### WORK INSTRUCTION
Within the data below, count every line that includes "text" and report the total alone.

### RECORDED INFORMATION
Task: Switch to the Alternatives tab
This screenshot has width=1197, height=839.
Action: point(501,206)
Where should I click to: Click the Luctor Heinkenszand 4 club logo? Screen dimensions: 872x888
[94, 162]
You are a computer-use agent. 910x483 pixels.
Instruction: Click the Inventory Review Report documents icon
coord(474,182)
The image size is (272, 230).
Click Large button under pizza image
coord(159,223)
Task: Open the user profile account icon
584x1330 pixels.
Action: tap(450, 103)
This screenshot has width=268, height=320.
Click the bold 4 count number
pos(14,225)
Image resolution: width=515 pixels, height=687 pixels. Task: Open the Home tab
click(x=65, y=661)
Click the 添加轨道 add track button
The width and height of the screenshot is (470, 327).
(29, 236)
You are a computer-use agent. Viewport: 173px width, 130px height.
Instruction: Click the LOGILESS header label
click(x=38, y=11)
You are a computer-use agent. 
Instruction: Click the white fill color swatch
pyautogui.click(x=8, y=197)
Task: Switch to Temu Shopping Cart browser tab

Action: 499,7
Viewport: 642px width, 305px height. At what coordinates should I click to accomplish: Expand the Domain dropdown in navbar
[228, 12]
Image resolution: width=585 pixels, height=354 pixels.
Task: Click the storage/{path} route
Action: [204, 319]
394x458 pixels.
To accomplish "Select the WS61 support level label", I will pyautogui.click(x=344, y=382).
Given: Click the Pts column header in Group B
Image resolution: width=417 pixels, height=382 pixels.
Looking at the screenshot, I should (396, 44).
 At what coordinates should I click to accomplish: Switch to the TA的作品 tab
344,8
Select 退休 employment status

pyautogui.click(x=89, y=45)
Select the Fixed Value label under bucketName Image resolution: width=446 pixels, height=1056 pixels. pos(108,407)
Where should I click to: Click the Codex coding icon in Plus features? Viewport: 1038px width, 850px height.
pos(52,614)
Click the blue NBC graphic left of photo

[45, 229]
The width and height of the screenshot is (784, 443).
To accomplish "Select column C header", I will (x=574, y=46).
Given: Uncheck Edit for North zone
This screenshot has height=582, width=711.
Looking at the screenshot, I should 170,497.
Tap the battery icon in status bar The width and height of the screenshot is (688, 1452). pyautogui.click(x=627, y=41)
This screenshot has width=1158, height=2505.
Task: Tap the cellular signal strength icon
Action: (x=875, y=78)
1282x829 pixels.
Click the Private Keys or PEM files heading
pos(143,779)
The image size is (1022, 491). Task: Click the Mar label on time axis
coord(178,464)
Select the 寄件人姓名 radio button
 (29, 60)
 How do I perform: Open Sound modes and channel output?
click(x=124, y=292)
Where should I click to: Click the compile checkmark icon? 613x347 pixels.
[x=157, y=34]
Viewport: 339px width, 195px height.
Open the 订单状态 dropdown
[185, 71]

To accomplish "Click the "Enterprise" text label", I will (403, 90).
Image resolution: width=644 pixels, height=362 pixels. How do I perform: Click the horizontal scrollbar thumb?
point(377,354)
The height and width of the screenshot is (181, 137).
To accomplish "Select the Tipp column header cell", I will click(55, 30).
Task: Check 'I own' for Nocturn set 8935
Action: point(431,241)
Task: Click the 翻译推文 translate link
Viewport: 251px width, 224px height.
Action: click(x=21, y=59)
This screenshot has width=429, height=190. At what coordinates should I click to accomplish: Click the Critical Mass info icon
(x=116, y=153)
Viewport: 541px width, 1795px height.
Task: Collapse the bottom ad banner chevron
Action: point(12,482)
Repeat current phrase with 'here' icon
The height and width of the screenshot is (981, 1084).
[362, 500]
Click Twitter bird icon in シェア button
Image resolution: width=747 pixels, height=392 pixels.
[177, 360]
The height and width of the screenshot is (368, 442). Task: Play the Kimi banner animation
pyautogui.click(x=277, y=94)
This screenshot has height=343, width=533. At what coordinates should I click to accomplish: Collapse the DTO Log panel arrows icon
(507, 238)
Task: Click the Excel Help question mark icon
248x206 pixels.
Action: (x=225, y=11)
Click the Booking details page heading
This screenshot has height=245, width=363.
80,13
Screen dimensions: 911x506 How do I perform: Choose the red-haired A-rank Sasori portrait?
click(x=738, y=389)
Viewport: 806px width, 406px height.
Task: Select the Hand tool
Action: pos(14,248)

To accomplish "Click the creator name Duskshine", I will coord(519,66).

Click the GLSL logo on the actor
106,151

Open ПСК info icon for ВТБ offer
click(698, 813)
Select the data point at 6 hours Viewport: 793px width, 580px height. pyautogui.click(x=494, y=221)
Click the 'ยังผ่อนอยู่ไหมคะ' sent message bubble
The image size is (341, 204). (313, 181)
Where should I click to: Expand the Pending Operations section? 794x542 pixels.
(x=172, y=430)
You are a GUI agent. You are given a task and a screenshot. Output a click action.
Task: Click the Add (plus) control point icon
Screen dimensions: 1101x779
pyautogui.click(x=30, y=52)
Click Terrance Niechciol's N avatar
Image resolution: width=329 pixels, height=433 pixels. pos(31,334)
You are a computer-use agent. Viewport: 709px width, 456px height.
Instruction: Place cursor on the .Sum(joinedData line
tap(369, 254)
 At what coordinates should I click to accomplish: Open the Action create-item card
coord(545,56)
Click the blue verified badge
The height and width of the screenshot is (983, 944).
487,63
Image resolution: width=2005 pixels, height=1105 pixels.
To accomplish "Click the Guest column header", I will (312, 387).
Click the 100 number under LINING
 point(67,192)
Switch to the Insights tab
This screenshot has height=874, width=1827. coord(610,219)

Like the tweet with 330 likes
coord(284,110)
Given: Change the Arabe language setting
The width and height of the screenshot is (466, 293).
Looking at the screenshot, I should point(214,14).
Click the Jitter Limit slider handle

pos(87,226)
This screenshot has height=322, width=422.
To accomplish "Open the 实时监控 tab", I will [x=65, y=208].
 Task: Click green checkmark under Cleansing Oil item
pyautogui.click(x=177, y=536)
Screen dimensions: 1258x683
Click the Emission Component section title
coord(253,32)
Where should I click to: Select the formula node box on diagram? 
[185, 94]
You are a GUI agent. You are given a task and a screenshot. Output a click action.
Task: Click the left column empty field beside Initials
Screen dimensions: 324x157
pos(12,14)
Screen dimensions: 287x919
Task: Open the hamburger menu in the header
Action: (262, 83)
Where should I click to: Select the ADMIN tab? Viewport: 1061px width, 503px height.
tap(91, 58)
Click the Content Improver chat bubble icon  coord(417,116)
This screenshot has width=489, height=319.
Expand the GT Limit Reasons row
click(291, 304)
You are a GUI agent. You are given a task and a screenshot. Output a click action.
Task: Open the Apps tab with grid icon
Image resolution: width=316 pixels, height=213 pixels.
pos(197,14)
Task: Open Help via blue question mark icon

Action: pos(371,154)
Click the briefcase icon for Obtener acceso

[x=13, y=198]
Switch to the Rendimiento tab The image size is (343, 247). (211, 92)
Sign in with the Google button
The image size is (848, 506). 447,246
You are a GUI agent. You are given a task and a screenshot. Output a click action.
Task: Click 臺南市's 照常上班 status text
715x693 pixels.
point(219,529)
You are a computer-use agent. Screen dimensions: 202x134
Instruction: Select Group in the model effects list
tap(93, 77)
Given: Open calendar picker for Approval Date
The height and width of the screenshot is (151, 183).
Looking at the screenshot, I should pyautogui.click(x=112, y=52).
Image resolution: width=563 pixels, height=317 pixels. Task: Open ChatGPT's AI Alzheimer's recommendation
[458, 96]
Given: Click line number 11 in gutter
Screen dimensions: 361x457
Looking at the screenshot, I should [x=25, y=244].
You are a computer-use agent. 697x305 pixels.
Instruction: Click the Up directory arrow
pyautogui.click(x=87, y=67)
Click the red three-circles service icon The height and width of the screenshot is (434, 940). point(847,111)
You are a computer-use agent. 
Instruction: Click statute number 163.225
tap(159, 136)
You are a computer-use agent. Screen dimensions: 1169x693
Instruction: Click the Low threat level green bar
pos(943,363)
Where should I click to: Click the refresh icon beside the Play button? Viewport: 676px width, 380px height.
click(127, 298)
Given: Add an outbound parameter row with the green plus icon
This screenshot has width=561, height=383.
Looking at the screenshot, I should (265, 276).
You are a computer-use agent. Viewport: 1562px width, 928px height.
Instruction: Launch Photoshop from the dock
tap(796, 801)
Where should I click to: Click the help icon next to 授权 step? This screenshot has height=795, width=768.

### SOLUTION FOR THIS PROBLEM
2